Même si ce texte a évolué, force est de constater qu’il soulève encore bien des inquiétudes. Je pense, principalement, à la question de la gouvernance. Nous avions permis une certaine avancée puisque nous avions adopté une administration par un conseil paritaire dont la présidence était assurée alternativement par un représentant des employeurs et par un représentant des salariés. Nous étions parvenus à un véritable paritarisme au sein du conseil d’administration, gage d’une plus grande indépendance des médecins. Ce fut en vain ! L’Assemblée nationale n’a pas souhaité nous suivre, et le texte qui nous est soumis aujourd’hui réserve la présidence du conseil aux représentants des employeurs.

Une telle régression est pour nous inacceptable : il n’est pas concevable que ce soit toujours le même syndicat qui occupe ce poste. Et je regrette profondément que la commission n’ait pas jugé opportun de revenir à la rédaction que nous avions adoptée en première lecture. Je reste convaincue que le président et le trésorier doivent être élus alternativement parmi les représentants des employeurs et parmi ceux des salariés. C’est pourquoi j’ai de nouveau déposé, avec plusieurs membres du groupe RDSE, un amendement en ce sens.

Je regrette également les conditions dans lesquelles cette supposée réforme de la médecine du travail a été menée. J’avoue avoir espéré, comme beaucoup d’entre nous dans cet hémicycle, que le Gouvernement prendrait le temps d’engager un vrai débat avec les organisations syndicales pour parvenir à une réforme ambitieuse qui réponde aux attentes des salariés et aux besoins des médecins du travail. Il n’en est rien.

Alors que les effectifs des médecins concernés s’effondrent et que le nombre de maladies professionnelles augmente, la nécessité d’une réforme de la médecine du travail, instituée en 1946, fait l’unanimité. Cette réforme est d’ailleurs urgente. Mais, monsieur le ministre, il ne faut pas confondre vitesse et précipitation ! La présente proposition de loi n’est qu’un copier-coller des dispositions introduites par voie d’amendements dans le projet de loi portant réforme des retraites, au mépris de toute concertation, dispositions qui ont à l’époque été censurées par le Conseil constitutionnel, lequel les a considérées comme un cavalier législatif.

Il aurait pourtant été souhaitable d’aborder la question de la pénurie des médecins du travail. Voilà un an, un rapport avait déjà mis en exergue ce problème. En 2009, plus de 55 % des médecins du travail étaient âgés de plus de cinquante-cinq ans. Dans quatre ans, plus de 4 000 médecins auront atteint ou dépassé l’âge légal de départ à la retraite ; leur nombre s’élèvera à plus de 5 600 dans moins de dix ans. Au total, en 2020, la population des médecins du travail aura donc perdu 80 % de ses effectifs ! Vers qui les salariés pourront-ils se tourner ? Et gardons à l’esprit que chacun des 6 000 professionnels en exercice suivent en moyenne 3 500 salariés. Dans ces conditions, comment voulez-vous que les médecins du travail puissent remplir correctement leurs missions ?

■ Les données
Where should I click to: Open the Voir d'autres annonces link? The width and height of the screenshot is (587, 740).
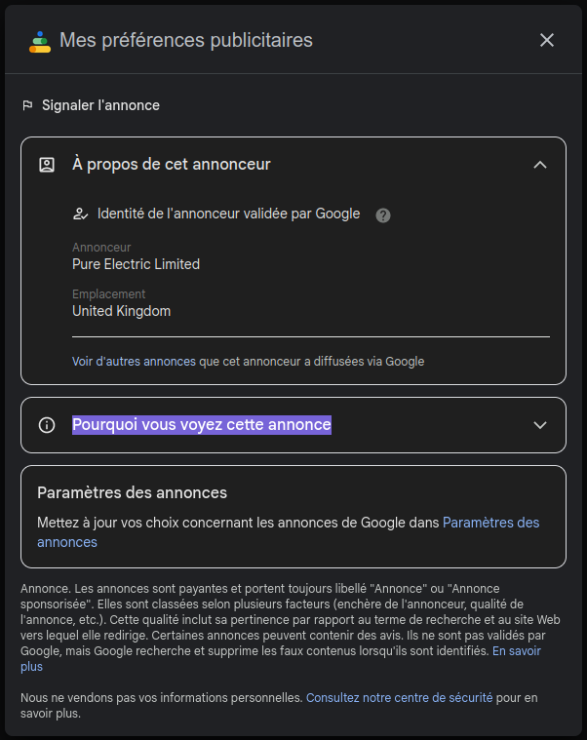click(134, 362)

■ Consigne
Recopiez sans rien changer le passage de l'extrait sur la réforme de la médecine du travail qui va de « Alors que les » jusqu'à « un cavalier législatif. ». Les données ne sont pas nécessaires pour répondre.

■ Réponse rédigée
Alors que les effectifs des médecins concernés s’effondrent et que le nombre de maladies professionnelles augmente, la nécessité d’une réforme de la médecine du travail, instituée en 1946, fait l’unanimité. Cette réforme est d’ailleurs urgente. Mais, monsieur le ministre, il ne faut pas confondre vitesse et précipitation ! La présente proposition de loi n’est qu’un copier-coller des dispositions introduites par voie d’amendements dans le projet de loi portant réforme des retraites, au mépris de toute concertation, dispositions qui ont à l’époque été censurées par le Conseil constitutionnel, lequel les a considérées comme un cavalier législatif.